From: Timo Nieminen on 8 Jun 2010 02:30 On Mon, 7 Jun 2010, Tim BandTech.com wrote: > On Jun 7, 3:55 pm, Timo Nieminen <t...(a)physics.uq.edu.au> wrote: [a very quick point, will return later] > > Of course the energy hasn't disappeared! Momentum isn't energy, energy > > isn't momentum! They're not the same thing! > > When the momentum is absorbed is not the energy likewise absorbed? No! (I think "absorbed" is the wrong word here.) Bounce a ball off a wall. KE_in = KE_out. No loss of KE. Change in momentum = 2 * momentum_in.

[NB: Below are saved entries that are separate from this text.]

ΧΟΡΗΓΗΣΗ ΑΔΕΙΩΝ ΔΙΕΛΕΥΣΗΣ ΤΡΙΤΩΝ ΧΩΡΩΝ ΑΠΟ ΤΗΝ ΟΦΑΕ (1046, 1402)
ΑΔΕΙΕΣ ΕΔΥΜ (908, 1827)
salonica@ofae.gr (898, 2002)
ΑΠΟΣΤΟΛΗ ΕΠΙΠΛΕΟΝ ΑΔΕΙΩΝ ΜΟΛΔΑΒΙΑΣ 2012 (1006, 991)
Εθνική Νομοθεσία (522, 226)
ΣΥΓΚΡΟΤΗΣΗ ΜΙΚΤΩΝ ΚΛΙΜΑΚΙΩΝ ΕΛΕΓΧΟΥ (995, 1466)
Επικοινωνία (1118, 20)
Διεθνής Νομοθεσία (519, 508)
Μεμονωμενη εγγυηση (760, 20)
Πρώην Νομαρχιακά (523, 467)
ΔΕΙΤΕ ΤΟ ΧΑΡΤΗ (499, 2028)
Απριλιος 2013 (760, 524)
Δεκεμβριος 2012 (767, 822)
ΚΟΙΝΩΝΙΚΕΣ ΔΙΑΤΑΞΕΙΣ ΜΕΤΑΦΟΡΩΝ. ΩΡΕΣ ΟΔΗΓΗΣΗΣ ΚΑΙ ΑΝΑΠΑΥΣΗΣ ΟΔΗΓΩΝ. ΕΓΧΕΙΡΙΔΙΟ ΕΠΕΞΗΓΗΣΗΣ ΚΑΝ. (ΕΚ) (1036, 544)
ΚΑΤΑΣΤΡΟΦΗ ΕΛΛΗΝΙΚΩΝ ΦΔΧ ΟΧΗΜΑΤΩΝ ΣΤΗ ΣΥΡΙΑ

From: kado on 8 Jun 2010 04:50 On Jun 7, 1:59 pm, Sam Wormley <sworml...(a)gmail.com> wrote: > > > Relativity theory is self consistent and has no contradictions. > In fact, there has yet to be an observation that contradicts a > prediction of relativity. > > While Einstein's Special Relativity is consistent in itself, it is not without its problems. And your second sentence is wrong. The Eotvos experiment by R. H. Dicke at Princeton demonstrated that mass is not relativistic. Furthermore, there is the twin paradox. Now don't give me all the BS that the relativistists use to try to resolve this paradox. Just tell me what twin is younger than the other when they meet after the traveling twin has completed his/her trip and both are at rest in what Einstein called the 'stationary system' on page 40 of "The Principle of Relativity" copyrighted by Lorentz, Einstein, Minkowski, and Weyl. Moreover, there is the paradox of rapidly rotating discs (like a Frisbee) moving near the speed of light, wherein the physical form must constantly change due to the tensor mechanics. And these physcal changes must occur without generating heat, or violate the Laws of Thermodynamics. D.Y.Kadoshima
From: kado on 8 Jun 2010 04:58
On Jun 7, 1:04 pm, Sam Wormley <sworml...(a)gmail.com> wrote: > > From the quantum mechanical perspective, > > 1. photons are emitted (by charged particles) > 2. photons propagate at c > 3. photons are absorbed (by charged particles) > > Photon momentum > p = hν/c = h/λ > > Photon Energy > E = hν I would like to point out an inconsistency in your post about the photon momentum Momentum is a mathematically calculated dynamic property of an uniformly moving mass, i.e., momentum is mass times velocity by definition. The photon is commonly given as a 'massless' quality, i.e. a photon has no mass. Thus any idea of photon momentum is an oxymoron. Please do not think that I'm picking on you. I just choose to respond to errors or inconsistencies your posts, and choose decline to respond to the pure BS of others D.Y. Kadoshima |